■ Text:
= = =

[arin-ppml] Revealing /32 customers?

Jon Lewis jlewis at lewis.org
Thu Apr 26 16:56:41 EDT 2012

On Thu, 26 Apr 2012, William Herrin wrote:

> My understanding was that our consensus policy is that an ISP is
> expected to reveal customer information about assignments of /29 and
> larger. So, this brings to mind two questions:
> 1. Do current ARIN staff procedures have situations which place a
> mandatory requirement for an ISP to reveal (under NDA or otherwise)
> customers to whom less than a /29 of address spaces has been assigned?
> By "mandatory" I mean that ARIN staff will not accept an alternate
> form of demonstration that the /32 assignments are in use. The
> customer identities are required.
> 2. If ARIN staff procedures are in fact as described in #1, from which
> NRPM policies do those particular procedures derive?

= = =

■ Short task 1: Copy the entries below exactly. Start at the line that contains "Rollsport (5) (573, 668)" and continue through the last entry.

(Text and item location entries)
= = =

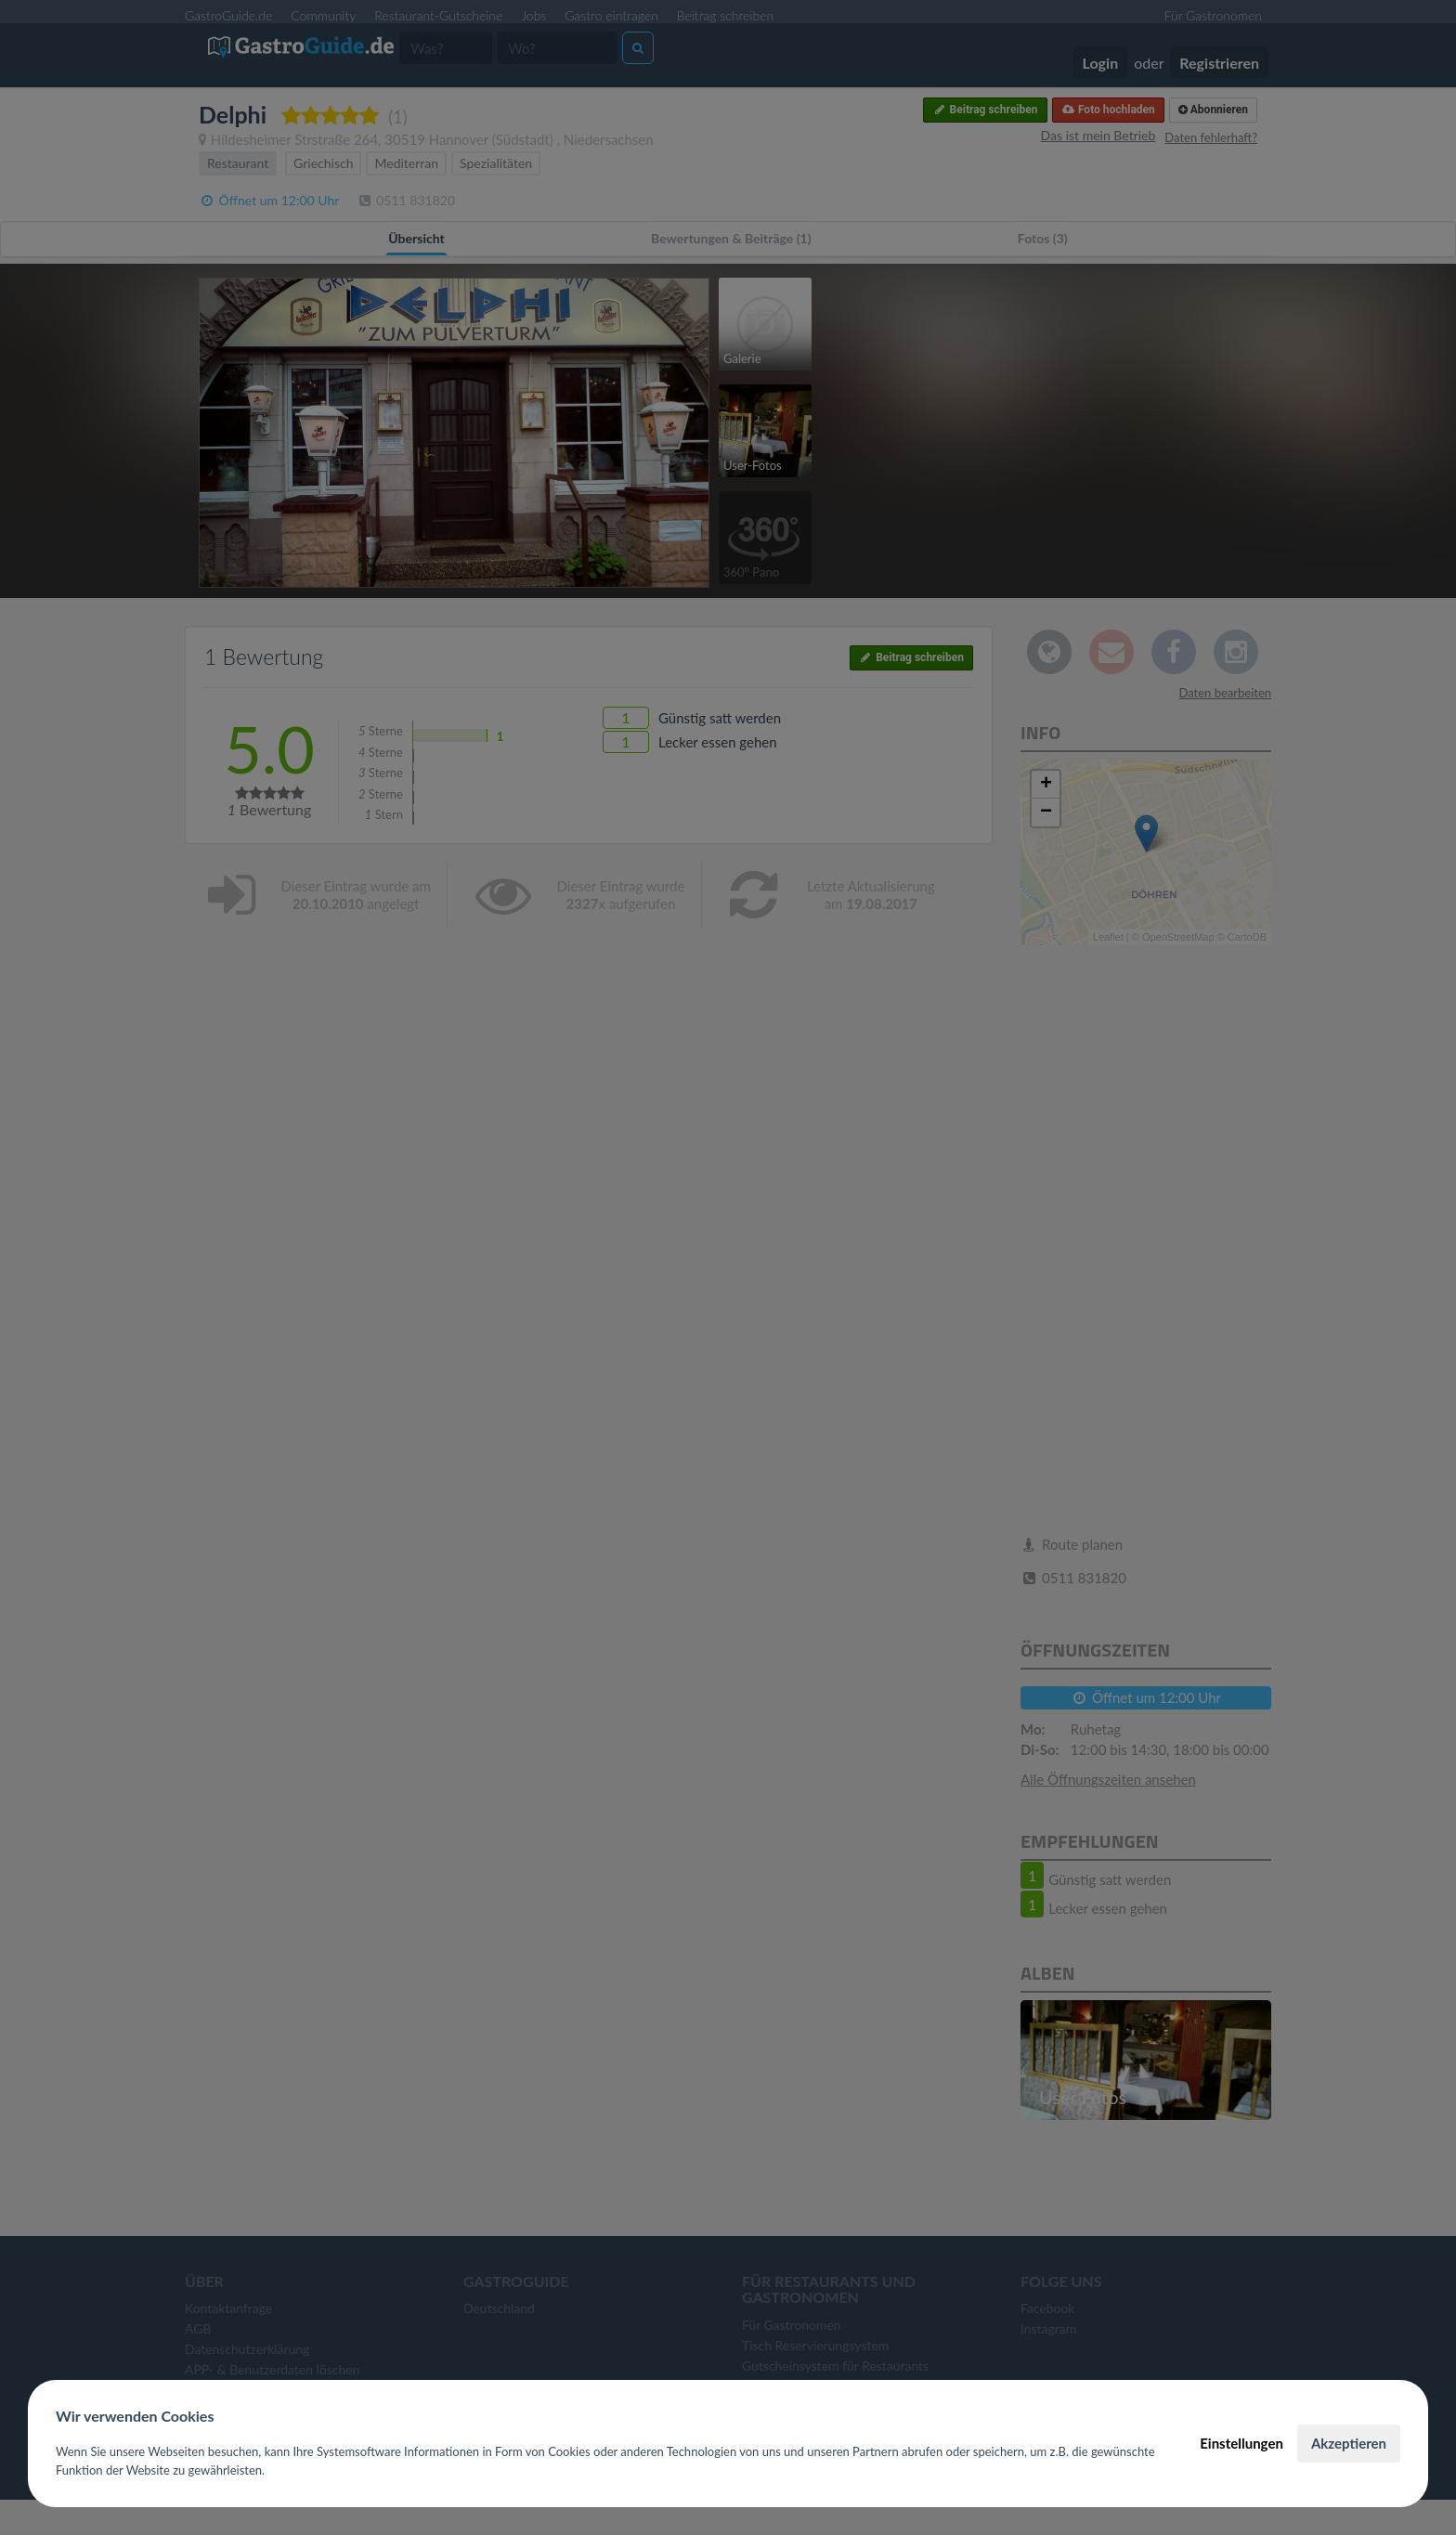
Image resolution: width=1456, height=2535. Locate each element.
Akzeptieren (1348, 2443)
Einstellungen (1241, 2443)
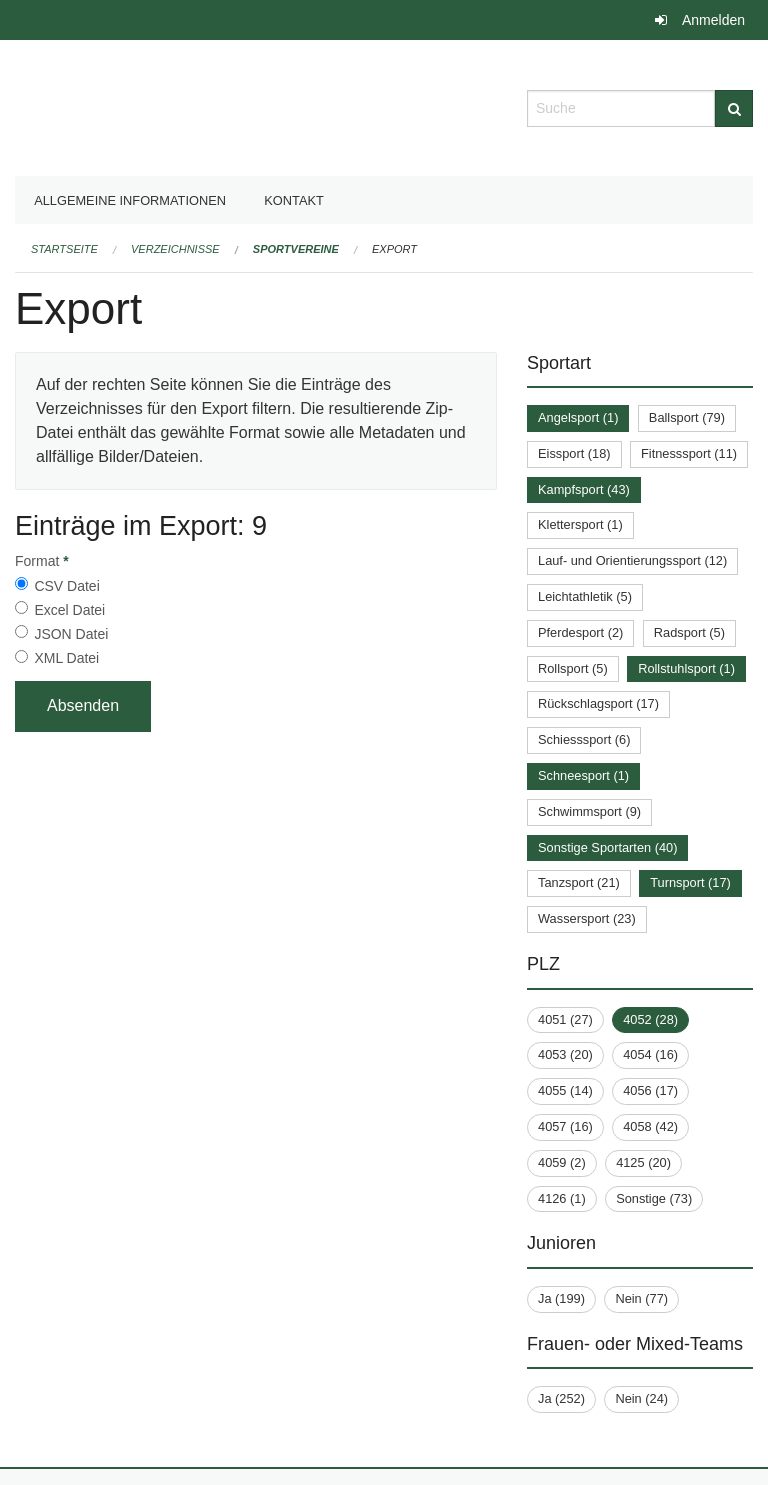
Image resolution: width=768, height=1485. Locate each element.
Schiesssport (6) (584, 739)
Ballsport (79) (687, 417)
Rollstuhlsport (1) (686, 668)
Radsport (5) (689, 632)
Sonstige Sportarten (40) (607, 847)
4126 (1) (562, 1198)
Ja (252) (561, 1398)
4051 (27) (565, 1019)
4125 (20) (643, 1162)
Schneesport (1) (583, 775)
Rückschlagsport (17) (598, 703)
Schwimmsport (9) (589, 811)
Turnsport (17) (690, 882)
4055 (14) (565, 1090)
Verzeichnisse (175, 249)
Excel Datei (69, 610)
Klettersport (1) (580, 524)
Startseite (64, 249)
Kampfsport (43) (584, 489)
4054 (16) (650, 1054)
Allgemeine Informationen (130, 200)
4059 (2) (562, 1162)
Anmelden (713, 20)
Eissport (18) (574, 453)
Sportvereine (296, 249)
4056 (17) (650, 1090)
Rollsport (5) (573, 668)
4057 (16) (565, 1126)
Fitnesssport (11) (689, 453)
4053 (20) (565, 1054)
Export (394, 249)
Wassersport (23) (587, 918)
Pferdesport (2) (580, 632)
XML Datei (66, 658)
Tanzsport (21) (579, 882)
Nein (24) (641, 1398)
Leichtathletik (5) (585, 596)
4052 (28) (650, 1019)
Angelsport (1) (578, 417)
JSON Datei (71, 634)
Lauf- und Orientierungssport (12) (632, 560)
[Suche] (734, 108)
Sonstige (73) (654, 1198)
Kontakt (294, 200)
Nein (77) (641, 1298)
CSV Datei (66, 586)
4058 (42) (650, 1126)
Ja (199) (561, 1298)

= = =

■ Short task 2: Repeat part of the mailing-list post word for word. Begin at the words "On Thu, 26 Apr" and stop after "particular procedures derive?".

■ Written answer 1:
Rollsport (5) (573, 668)
4057 (16) (565, 1126)
Fitnesssport (11) (689, 453)
4053 (20) (565, 1054)
Export (394, 249)
Wassersport (23) (587, 918)
Pferdesport (2) (580, 632)
XML Datei (66, 658)
Tanzsport (21) (579, 882)
Nein (24) (641, 1398)
Leichtathletik (5) (585, 596)
4052 (28) (650, 1019)
Angelsport (1) (578, 417)
JSON Datei (71, 634)
Lauf- und Orientierungssport (12) (632, 560)
[Suche] (734, 108)
Sonstige (73) (654, 1198)
Kontakt (294, 200)
Nein (77) (641, 1298)
CSV Datei (66, 586)
4058 (42) (650, 1126)
Ja (199) (561, 1298)

■ Written answer 2:
On Thu, 26 Apr 2012, William Herrin wrote:

> My understanding was that our consensus policy is that an ISP is
> expected to reveal customer information about assignments of /29 and
> larger. So, this brings to mind two questions:
> 1. Do current ARIN staff procedures have situations which place a
> mandatory requirement for an ISP to reveal (under NDA or otherwise)
> customers to whom less than a /29 of address spaces has been assigned?
> By "mandatory" I mean that ARIN staff will not accept an alternate
> form of demonstration that the /32 assignments are in use. The
> customer identities are required.
> 2. If ARIN staff procedures are in fact as described in #1, from which
> NRPM policies do those particular procedures derive?